To truly appreciate this biography, it takes three steps. 1. Watch the movies that Allen has been involved in, whether it is writing, directing, acting, etc. 2. Listen to the biography. 3. Watch the movies again. Otherwise, you cannot fully understand or follow the comments and references that the author mentions. Another reason to do this is that you will clearly see, in spite of seeing a therapist for several decades, Allen’s truest form of therapy and venting was in movies.

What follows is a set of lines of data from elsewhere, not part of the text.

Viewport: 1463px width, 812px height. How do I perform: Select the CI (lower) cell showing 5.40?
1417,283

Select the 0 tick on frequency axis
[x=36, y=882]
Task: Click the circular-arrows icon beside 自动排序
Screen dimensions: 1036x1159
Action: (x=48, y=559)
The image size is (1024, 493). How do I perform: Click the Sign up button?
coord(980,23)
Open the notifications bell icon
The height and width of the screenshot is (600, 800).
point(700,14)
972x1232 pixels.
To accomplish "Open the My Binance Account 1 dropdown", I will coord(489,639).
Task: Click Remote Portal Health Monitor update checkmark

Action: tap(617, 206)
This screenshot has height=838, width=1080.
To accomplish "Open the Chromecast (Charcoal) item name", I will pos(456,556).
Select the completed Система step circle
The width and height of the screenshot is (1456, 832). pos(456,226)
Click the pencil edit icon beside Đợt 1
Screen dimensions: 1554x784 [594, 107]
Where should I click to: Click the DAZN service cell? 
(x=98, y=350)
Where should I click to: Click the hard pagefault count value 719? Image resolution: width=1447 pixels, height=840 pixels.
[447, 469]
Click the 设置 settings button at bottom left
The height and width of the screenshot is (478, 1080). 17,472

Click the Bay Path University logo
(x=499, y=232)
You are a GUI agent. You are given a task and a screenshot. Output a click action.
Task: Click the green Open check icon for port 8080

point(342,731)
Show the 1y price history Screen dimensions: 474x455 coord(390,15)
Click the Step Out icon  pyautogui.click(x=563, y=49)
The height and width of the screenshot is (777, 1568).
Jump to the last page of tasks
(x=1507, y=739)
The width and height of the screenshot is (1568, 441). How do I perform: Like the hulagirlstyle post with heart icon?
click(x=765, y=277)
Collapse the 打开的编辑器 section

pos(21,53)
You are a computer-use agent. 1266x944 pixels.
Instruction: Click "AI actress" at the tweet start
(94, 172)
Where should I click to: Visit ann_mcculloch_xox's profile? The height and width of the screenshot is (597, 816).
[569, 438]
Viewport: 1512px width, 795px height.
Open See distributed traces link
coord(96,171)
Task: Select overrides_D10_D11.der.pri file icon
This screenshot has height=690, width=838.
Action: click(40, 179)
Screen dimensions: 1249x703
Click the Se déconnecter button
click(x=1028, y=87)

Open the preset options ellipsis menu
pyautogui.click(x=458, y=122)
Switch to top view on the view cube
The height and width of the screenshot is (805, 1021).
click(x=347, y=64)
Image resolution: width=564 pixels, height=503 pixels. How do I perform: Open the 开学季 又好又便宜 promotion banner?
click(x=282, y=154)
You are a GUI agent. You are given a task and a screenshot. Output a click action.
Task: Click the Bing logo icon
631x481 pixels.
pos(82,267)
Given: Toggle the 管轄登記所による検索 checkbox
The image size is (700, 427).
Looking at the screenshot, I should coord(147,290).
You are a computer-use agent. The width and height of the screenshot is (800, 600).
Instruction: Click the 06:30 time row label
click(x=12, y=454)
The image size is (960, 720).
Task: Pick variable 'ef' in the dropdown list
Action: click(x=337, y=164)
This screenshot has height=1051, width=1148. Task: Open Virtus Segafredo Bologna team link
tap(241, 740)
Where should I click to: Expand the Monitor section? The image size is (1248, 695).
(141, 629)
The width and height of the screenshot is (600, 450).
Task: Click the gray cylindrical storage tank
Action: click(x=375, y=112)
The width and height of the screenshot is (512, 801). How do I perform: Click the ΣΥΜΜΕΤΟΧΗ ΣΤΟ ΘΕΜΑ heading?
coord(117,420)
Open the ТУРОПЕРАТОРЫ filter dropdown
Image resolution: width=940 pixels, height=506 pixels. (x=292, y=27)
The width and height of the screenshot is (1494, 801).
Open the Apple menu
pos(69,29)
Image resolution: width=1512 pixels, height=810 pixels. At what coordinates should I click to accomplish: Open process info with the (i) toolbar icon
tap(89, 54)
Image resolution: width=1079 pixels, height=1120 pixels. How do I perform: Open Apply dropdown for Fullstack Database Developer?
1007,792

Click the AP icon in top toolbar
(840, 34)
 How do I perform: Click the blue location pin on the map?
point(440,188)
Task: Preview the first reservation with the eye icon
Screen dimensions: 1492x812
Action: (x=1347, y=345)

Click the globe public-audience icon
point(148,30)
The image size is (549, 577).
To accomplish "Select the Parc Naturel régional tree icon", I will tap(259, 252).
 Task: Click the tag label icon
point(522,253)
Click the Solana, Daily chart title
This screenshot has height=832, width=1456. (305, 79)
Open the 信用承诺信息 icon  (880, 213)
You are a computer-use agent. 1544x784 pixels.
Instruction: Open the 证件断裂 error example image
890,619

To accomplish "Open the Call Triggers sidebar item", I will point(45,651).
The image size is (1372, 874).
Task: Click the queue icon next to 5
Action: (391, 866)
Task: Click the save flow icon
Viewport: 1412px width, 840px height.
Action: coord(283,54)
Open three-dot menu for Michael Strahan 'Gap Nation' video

Mary Woods does a decent job of narration. While she provides the necessary straight voice for this biography, where she really lacks is with the punch lines. Spread throughout the book are quotes, comments, and jokes from Allen’s friends, families, co-workers, and even his films. The author wonderfully integrates these remarks at the most appropriate spot. Many lines from the films are straight from Allen’s mouth and Woods reads these as straightforward as the rest of the text, often flattening the would-be jokes.

This audiobook can be quite aggressive in its depiction of Woody Allen. Meade unhesitatingly reveals Woody’s borderline-perverted obsession with his children Dylan and Satchel. But Meade does give a thorough biography that spends as much time on his accomplishments and his better qualities as she does on the more “unruly” aspects of his life. This biography rolls at a great pace and keeps listeners attention for the full 15 hours of its production.